**SOURCE EXCERPT**

# In Wall African Cichlid Tank (Newbie) Suggestions Please



## bottomdweller (May 26, 2010)

Hi All I am new to the whole fish tank scene let alone Cichlids.

I have attached some pics.
Your suggestions and guidance would be greatly appreciated.

The Tank is in the wall between my lounge room and dining room. It is an open top tank with driftwood through the top, I also have a mist machine.

Fluval 4 Plus is the filter
All the fish are babies so far. Just purchase a few days ago.
4 x Mbunas 
4 x Cobalt Blues 
4 x Johanni
4 x Peacock
1 x Dragon Blood
3 x Black Widows
2 x Zebra Tetras


----------



## mrs.som (Nov 14, 2009)

Wow, that is impressive but IMHO your setup is much better suited to New Worlds or West Africans (the driftwood). Unfortunately I can't offer you much other advice, hopefully others can!


----------



## ladybugzcrunch (Jul 26, 2009)

I agree. Mbuna do not like acidic water which will result from the driftwood. They are cave dwellers and require hard water. Open top is not a good idea for africans either as they will jump out - promise. The tank is lovely, what size is it? My guess would be 30 gallons? My 29g tank has angel fish, tetras, and corys in it since they appreciate the height more than most other cichlids.


----------



## PfunMo (Jul 30, 2009)

**WHAT YOU NEED TO DO**
1. Quote the cichlid tank thread word for word, beginning at the words "## bottomdweller (May" and stopping after "a mist machine.".
2. Do these statements agree with the cichlid tank thread? Give yes or no for each, with the deciding words quoted from the thread. (a) The tank's filter is a Fluval 4 Plus. (b) The tank has a closed lid. (c) One reply says Mbuna need soft water.
The lines after the thread play no part in any of this.

**MATERIAL PROVIDED**
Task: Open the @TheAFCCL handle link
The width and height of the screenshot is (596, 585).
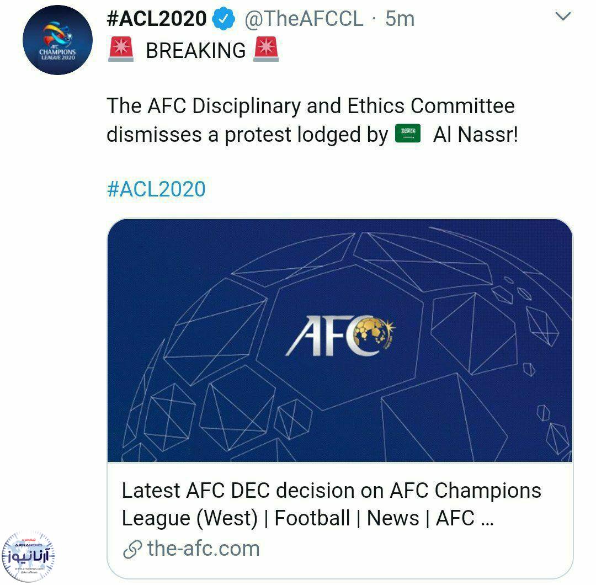Action: coord(304,19)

**ANSWERS TO THE PROBLEMS**
1.
## bottomdweller (May 26, 2010)

Hi All I am new to the whole fish tank scene let alone Cichlids.

I have attached some pics.
Your suggestions and guidance would be greatly appreciated.

The Tank is in the wall between my lounge room and dining room. It is an open top tank with driftwood through the top, I also have a mist machine.

2.
(a) Yes: "Fluval 4 Plus is the filter"
(b) No: "It is an open top tank with driftwood through the top"
(c) No: "They are cave dwellers and require hard water."